I tell him we're on bikes kind of out in the country at the moment. He says he'll ask the manager and goes off to find him. While he's gone I pull a tire down from an overhead nail and scrutinize the sidewall. "700 x 28C" it reads. When he comes back shaking his head I tell him I'll buy this one until they get some 700s.
The couple takes us back to the edge of Hwy 3 and helps us flag down a ride. One of their friends pass us by and don't even notice the fella was yelling their names while he waved his arms. Determined not to let that happen again, when he recognizes a pickup coming towards us he flaps his arms and runs out into the middle of the lane. Yikes! The poor guy coming towards him has no alternative but to stop or hit the old fella. The driver elects to slam on the brakes and soon we are bouncing down the road with a craggy potato farmer. He tells us he sells potatoes in Alberta and northwestern United States, including Idaho. He has quite the eye for Susan.
We get Sharon's bike all patched up and head on down the road before stopping at a little store in Grassy Lake. Inside, I spy some rolls of Kodachrome 64 slide film sitting in the window in the hot sun. Not good. I pick up a box and note the expiry date is from over ten years ago.
We pedal past fields of sunflowers till we come to a campground outside of Bow Island. The campground has two features: noisy and smelly. There are no picnic tables and the wind is howling. We opt to go into town, population 1508. There is a reservoir holding 150 million gallons of water -- enough to slake the thirst of the thirstiest cyclist. Maybe we will be lucky enough to find something out of the wind. In town, we buy a package of buns for our chili. Maybe we can make Sloppy Joes. I ask a young kid if there's a park nearby. His directions lead us to Centennial Park. It also has camping.

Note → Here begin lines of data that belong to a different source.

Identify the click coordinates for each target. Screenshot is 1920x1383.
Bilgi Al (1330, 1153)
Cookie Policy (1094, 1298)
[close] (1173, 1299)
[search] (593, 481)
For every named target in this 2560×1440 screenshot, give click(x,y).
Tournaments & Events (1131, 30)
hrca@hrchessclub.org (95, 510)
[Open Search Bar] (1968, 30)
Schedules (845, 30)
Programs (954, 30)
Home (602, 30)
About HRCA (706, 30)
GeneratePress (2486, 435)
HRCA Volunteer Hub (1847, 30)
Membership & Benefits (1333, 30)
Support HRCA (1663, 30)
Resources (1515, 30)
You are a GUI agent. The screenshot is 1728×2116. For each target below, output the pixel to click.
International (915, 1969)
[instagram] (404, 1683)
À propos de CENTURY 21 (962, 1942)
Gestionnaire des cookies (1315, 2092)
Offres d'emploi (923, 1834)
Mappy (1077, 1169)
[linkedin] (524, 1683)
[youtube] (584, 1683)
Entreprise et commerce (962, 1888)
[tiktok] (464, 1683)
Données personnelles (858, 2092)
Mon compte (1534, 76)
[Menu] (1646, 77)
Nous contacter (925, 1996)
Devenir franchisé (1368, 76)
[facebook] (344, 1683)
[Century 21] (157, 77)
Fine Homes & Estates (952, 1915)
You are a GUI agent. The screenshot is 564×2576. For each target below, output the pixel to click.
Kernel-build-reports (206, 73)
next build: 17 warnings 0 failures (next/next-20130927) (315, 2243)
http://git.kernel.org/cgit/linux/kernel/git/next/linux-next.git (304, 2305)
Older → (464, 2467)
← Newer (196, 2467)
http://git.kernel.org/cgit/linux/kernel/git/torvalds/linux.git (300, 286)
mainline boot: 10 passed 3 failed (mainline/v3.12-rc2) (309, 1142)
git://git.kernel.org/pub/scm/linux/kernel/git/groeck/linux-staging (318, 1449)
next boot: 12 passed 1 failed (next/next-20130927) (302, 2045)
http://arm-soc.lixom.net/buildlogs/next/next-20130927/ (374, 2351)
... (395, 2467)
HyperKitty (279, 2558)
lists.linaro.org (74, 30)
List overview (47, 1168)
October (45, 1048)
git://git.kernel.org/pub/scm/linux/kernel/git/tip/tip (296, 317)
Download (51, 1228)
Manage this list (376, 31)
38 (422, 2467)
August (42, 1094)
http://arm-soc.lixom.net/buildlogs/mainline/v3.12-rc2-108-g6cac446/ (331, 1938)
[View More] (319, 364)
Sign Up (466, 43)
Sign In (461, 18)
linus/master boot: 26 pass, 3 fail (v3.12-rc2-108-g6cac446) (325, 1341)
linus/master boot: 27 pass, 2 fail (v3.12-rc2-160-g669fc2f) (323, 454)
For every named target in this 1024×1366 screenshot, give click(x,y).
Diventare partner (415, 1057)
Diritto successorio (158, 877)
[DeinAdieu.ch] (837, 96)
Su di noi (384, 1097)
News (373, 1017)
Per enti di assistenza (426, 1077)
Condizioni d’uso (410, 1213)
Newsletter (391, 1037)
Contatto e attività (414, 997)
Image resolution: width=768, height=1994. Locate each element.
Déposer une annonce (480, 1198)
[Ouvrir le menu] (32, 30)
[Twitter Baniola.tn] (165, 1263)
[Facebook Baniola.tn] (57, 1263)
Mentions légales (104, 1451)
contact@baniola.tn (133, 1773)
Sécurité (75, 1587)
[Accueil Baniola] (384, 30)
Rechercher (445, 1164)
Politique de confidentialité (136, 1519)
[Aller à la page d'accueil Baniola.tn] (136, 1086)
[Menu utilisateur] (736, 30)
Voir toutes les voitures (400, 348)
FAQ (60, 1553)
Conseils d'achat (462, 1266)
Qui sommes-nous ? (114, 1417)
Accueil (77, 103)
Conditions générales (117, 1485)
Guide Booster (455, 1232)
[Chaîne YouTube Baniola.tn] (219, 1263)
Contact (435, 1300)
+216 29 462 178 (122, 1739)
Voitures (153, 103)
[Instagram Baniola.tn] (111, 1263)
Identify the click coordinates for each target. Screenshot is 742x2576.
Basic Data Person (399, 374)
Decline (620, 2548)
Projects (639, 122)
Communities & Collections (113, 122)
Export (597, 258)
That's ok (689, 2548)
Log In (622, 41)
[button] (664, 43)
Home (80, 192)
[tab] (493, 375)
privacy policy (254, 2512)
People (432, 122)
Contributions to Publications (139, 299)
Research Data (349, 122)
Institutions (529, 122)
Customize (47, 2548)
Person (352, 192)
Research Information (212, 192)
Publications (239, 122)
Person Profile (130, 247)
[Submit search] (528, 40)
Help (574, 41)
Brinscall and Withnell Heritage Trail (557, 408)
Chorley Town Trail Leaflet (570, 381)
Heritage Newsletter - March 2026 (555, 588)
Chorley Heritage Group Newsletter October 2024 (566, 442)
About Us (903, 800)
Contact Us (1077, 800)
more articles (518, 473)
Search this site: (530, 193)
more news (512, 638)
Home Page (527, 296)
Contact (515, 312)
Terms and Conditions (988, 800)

We sit in a gazebo while sprinklers spray around us. We had just nicely finished cooking supper and were about to tuck in when the automatic sprinklers shot out of the ground and started soaking us. We made a run to get the bikes out of the spray, then we shuttled the picnic table and all of its contents three hundred feet away.
After supper we go for a walk past a cemetery and through a golf course. I ask a youngster if there is a pool in the town. "Yes," he affirms. "It's by the big brick building with the bad words written on it." Okay, then.